## Stated task
Put each line of the entries below into a Markdown table with the columns Row and Text. Number the rows and leave out blank lines.

^^^^^^^^

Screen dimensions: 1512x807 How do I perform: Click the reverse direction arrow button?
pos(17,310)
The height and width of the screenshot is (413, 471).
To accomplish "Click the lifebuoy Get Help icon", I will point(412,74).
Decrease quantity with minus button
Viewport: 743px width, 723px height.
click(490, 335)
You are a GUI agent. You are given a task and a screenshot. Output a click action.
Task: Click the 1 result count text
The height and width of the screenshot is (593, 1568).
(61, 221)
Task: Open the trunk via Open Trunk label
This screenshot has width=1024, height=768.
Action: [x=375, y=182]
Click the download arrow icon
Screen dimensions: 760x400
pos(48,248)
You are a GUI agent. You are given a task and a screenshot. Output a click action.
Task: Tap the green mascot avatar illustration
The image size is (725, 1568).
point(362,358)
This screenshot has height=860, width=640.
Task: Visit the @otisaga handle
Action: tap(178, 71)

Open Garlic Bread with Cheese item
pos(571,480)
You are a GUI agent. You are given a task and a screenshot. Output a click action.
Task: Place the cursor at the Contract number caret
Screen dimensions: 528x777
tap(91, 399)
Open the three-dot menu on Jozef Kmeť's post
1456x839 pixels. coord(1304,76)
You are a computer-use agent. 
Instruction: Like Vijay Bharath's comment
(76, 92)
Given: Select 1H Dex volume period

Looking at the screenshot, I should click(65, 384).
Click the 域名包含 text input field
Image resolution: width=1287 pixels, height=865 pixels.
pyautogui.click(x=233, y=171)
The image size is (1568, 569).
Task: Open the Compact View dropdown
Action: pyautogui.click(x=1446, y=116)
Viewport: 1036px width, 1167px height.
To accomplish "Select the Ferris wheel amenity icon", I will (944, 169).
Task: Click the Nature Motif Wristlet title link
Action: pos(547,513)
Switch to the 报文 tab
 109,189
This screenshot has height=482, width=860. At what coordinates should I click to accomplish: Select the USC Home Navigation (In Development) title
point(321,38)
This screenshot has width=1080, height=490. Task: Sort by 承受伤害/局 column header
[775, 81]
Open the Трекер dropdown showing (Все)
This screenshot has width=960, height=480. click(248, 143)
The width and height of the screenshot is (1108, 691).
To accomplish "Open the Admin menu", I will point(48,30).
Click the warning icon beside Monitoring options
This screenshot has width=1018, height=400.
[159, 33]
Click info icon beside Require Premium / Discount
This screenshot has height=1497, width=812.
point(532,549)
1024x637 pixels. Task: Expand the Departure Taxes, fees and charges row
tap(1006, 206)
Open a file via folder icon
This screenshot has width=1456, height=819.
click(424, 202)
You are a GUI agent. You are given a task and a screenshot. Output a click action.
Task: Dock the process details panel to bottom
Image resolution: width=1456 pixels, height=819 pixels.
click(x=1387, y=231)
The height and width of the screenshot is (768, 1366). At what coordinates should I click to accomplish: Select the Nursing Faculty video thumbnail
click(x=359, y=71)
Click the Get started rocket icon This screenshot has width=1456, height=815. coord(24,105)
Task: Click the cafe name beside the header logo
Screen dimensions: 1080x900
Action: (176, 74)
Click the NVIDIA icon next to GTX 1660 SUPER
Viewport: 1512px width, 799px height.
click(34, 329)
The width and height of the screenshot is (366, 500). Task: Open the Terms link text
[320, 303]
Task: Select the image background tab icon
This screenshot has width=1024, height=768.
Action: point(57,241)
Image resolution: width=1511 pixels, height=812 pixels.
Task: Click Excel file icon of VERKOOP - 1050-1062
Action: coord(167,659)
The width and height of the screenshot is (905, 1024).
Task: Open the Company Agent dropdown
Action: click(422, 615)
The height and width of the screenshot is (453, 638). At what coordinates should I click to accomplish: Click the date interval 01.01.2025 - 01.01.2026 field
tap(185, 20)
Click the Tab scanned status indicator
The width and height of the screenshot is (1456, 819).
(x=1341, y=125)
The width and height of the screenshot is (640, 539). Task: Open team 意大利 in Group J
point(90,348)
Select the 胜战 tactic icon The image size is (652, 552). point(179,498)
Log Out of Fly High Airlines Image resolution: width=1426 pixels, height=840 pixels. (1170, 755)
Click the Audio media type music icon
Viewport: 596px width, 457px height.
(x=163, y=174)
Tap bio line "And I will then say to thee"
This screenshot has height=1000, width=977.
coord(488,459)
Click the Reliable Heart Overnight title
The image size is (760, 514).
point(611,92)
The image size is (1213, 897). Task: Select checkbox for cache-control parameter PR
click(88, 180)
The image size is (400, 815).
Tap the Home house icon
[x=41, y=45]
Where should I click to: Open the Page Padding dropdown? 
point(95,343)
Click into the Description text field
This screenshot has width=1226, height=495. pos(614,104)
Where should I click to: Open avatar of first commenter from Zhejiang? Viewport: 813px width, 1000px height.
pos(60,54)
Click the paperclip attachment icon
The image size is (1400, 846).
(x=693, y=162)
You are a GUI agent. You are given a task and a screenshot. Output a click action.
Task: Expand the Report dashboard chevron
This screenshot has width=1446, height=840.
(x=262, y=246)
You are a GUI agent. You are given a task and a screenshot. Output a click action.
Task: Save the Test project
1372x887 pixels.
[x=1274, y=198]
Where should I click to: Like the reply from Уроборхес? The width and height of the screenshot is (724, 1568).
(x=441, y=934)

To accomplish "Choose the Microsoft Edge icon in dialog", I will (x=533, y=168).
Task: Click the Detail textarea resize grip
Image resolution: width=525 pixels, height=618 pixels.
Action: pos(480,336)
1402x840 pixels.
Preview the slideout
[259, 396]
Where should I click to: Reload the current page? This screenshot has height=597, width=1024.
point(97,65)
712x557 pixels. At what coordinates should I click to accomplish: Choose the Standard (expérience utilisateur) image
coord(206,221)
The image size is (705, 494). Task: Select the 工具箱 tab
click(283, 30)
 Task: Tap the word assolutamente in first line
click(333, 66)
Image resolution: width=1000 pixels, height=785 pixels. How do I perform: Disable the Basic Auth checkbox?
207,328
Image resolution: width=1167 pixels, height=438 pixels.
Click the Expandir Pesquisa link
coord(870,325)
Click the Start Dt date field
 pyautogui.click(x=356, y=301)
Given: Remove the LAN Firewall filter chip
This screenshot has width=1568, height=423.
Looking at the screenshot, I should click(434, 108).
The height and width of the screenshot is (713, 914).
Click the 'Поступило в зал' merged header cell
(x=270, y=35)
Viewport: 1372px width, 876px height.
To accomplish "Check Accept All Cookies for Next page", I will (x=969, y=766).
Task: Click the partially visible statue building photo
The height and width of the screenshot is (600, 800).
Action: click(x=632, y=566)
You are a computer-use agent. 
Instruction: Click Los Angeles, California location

^^^^^^^^

## Expected answer
| Row | Text |
|---|---|
| 1 | Screen dimensions: 1512x807 How do I perform: Click the reverse direction arrow button? |
| 2 | pos(17,310) |
| 3 | The height and width of the screenshot is (413, 471). |
| 4 | To accomplish "Click the lifebuoy Get Help icon", I will point(412,74). |
| 5 | Decrease quantity with minus button |
| 6 | Viewport: 743px width, 723px height. |
| 7 | click(490, 335) |
| 8 | You are a GUI agent. You are given a task and a screenshot. Output a click action. |
| 9 | Task: Click the 1 result count text |
| 10 | The height and width of the screenshot is (593, 1568). |
| 11 | (61, 221) |
| 12 | Task: Open the trunk via Open Trunk label |
| 13 | This screenshot has width=1024, height=768. |
| 14 | Action: [x=375, y=182] |
| 15 | Click the download arrow icon |
| 16 | Screen dimensions: 760x400 |
| 17 | pos(48,248) |
| 18 | You are a GUI agent. You are given a task and a screenshot. Output a click action. |
| 19 | Task: Tap the green mascot avatar illustration |
| 20 | The image size is (725, 1568). |
| 21 | point(362,358) |
| 22 | This screenshot has height=860, width=640. |
| 23 | Task: Visit the @otisaga handle |
| 24 | Action: tap(178, 71) |
| 25 | Open Garlic Bread with Cheese item |
| 26 | pos(571,480) |
| 27 | You are a GUI agent. You are given a task and a screenshot. Output a click action. |
| 28 | Task: Place the cursor at the Contract number caret |
| 29 | Screen dimensions: 528x777 |
| 30 | tap(91, 399) |
| 31 | Open the three-dot menu on Jozef Kmeť's post |
| 32 | 1456x839 pixels. coord(1304,76) |
| 33 | You are a computer-use agent.  |
| 34 | Instruction: Like Vijay Bharath's comment |
| 35 | (76, 92) |
| 36 | Given: Select 1H Dex volume period |
| 37 | Looking at the screenshot, I should click(65, 384). |
| 38 | Click the 域名包含 text input field |
| 39 | Image resolution: width=1287 pixels, height=865 pixels. |
| 40 | pyautogui.click(x=233, y=171) |
| 41 | The image size is (1568, 569). |
| 42 | Task: Open the Compact View dropdown |
| 43 | Action: pyautogui.click(x=1446, y=116) |
| 44 | Viewport: 1036px width, 1167px height. |
| 45 | To accomplish "Select the Ferris wheel amenity icon", I will (944, 169). |
| 46 | Task: Click the Nature Motif Wristlet title link |
| 47 | Action: pos(547,513) |
| 48 | Switch to the 报文 tab |
| 49 |  109,189 |
| 50 | This screenshot has height=482, width=860. At what coordinates should I click to accomplish: Select the USC Home Navigation (In Development) title |
| 51 | point(321,38) |
| 52 | This screenshot has width=1080, height=490. Task: Sort by 承受伤害/局 column header |
| 53 | [775, 81] |
| 54 | Open the Трекер dropdown showing (Все) |
| 55 | This screenshot has width=960, height=480. click(248, 143) |
| 56 | The width and height of the screenshot is (1108, 691). |
| 57 | To accomplish "Open the Admin menu", I will point(48,30). |
| 58 | Click the warning icon beside Monitoring options |
| 59 | This screenshot has width=1018, height=400. |
| 60 | [159, 33] |
| 61 | Click info icon beside Require Premium / Discount |
| 62 | This screenshot has height=1497, width=812. |
| 63 | point(532,549) |
| 64 | 1024x637 pixels. Task: Expand the Departure Taxes, fees and charges row |
| 65 | tap(1006, 206) |
| 66 | Open a file via folder icon |
| 67 | This screenshot has width=1456, height=819. |
| 68 | click(424, 202) |
| 69 | You are a GUI agent. You are given a task and a screenshot. Output a click action. |
| 70 | Task: Dock the process details panel to bottom |
| 71 | Image resolution: width=1456 pixels, height=819 pixels. |
| 72 | click(x=1387, y=231) |
| 73 | The height and width of the screenshot is (768, 1366). At what coordinates should I click to accomplish: Select the Nursing Faculty video thumbnail |
| 74 | click(x=359, y=71) |
| 75 | Click the Get started rocket icon This screenshot has width=1456, height=815. coord(24,105) |
| 76 | Task: Click the cafe name beside the header logo |
| 77 | Screen dimensions: 1080x900 |
| 78 | Action: (176, 74) |
| 79 | Click the NVIDIA icon next to GTX 1660 SUPER |
| 80 | Viewport: 1512px width, 799px height. |
| 81 | click(34, 329) |
| 82 | The width and height of the screenshot is (366, 500). Task: Open the Terms link text |
| 83 | [320, 303] |
| 84 | Task: Select the image background tab icon |
| 85 | This screenshot has width=1024, height=768. |
| 86 | Action: point(57,241) |
| 87 | Image resolution: width=1511 pixels, height=812 pixels. |
| 88 | Task: Click Excel file icon of VERKOOP - 1050-1062 |
| 89 | Action: coord(167,659) |
| 90 | The width and height of the screenshot is (905, 1024). |
| 91 | Task: Open the Company Agent dropdown |
| 92 | Action: click(422, 615) |
| 93 | The height and width of the screenshot is (453, 638). At what coordinates should I click to accomplish: Click the date interval 01.01.2025 - 01.01.2026 field |
| 94 | tap(185, 20) |
| 95 | Click the Tab scanned status indicator |
| 96 | The width and height of the screenshot is (1456, 819). |
| 97 | (x=1341, y=125) |
| 98 | The width and height of the screenshot is (640, 539). Task: Open team 意大利 in Group J |
| 99 | point(90,348) |
| 100 | Select the 胜战 tactic icon The image size is (652, 552). point(179,498) |
| 101 | Log Out of Fly High Airlines Image resolution: width=1426 pixels, height=840 pixels. (1170, 755) |
| 102 | Click the Audio media type music icon |
| 103 | Viewport: 596px width, 457px height. |
| 104 | (x=163, y=174) |
| 105 | Tap bio line "And I will then say to thee" |
| 106 | This screenshot has height=1000, width=977. |
| 107 | coord(488,459) |
| 108 | Click the Reliable Heart Overnight title |
| 109 | The image size is (760, 514). |
| 110 | point(611,92) |
| 111 | The image size is (1213, 897). Task: Select checkbox for cache-control parameter PR |
| 112 | click(88, 180) |
| 113 | The image size is (400, 815). |
| 114 | Tap the Home house icon |
| 115 | [x=41, y=45] |
| 116 | Where should I click to: Open the Page Padding dropdown?  |
| 117 | point(95,343) |
| 118 | Click into the Description text field |
| 119 | This screenshot has width=1226, height=495. pos(614,104) |
| 120 | Where should I click to: Open avatar of first commenter from Zhejiang? Viewport: 813px width, 1000px height. |
| 121 | pos(60,54) |
| 122 | Click the paperclip attachment icon |
| 123 | The image size is (1400, 846). |
| 124 | (x=693, y=162) |
| 125 | You are a GUI agent. You are given a task and a screenshot. Output a click action. |
| 126 | Task: Expand the Report dashboard chevron |
| 127 | This screenshot has width=1446, height=840. |
| 128 | (x=262, y=246) |
| 129 | You are a GUI agent. You are given a task and a screenshot. Output a click action. |
| 130 | Task: Save the Test project |
| 131 | 1372x887 pixels. |
| 132 | [x=1274, y=198] |
| 133 | Where should I click to: Like the reply from Уроборхес? The width and height of the screenshot is (724, 1568). |
| 134 | (x=441, y=934) |
| 135 | To accomplish "Choose the Microsoft Edge icon in dialog", I will (x=533, y=168). |
| 136 | Task: Click the Detail textarea resize grip |
| 137 | Image resolution: width=525 pixels, height=618 pixels. |
| 138 | Action: pos(480,336) |
| 139 | 1402x840 pixels. |
| 140 | Preview the slideout |
| 141 | [259, 396] |
| 142 | Where should I click to: Reload the current page? This screenshot has height=597, width=1024. |
| 143 | point(97,65) |
| 144 | 712x557 pixels. At what coordinates should I click to accomplish: Choose the Standard (expérience utilisateur) image |
| 145 | coord(206,221) |
| 146 | The image size is (705, 494). Task: Select the 工具箱 tab |
| 147 | click(283, 30) |
| 148 |  Task: Tap the word assolutamente in first line |
| 149 | click(333, 66) |
| 150 | Image resolution: width=1000 pixels, height=785 pixels. How do I perform: Disable the Basic Auth checkbox? |
| 151 | 207,328 |
| 152 | Image resolution: width=1167 pixels, height=438 pixels. |
| 153 | Click the Expandir Pesquisa link |
| 154 | coord(870,325) |
| 155 | Click the Start Dt date field |
| 156 |  pyautogui.click(x=356, y=301) |
| 157 | Given: Remove the LAN Firewall filter chip |
| 158 | This screenshot has width=1568, height=423. |
| 159 | Looking at the screenshot, I should click(434, 108). |
| 160 | The height and width of the screenshot is (713, 914). |
| 161 | Click the 'Поступило в зал' merged header cell |
| 162 | (x=270, y=35) |
| 163 | Viewport: 1372px width, 876px height. |
| 164 | To accomplish "Check Accept All Cookies for Next page", I will (x=969, y=766). |
| 165 | Task: Click the partially visible statue building photo |
| 166 | The height and width of the screenshot is (600, 800). |
| 167 | Action: click(x=632, y=566) |
| 168 | You are a computer-use agent.  |
| 169 | Instruction: Click Los Angeles, California location |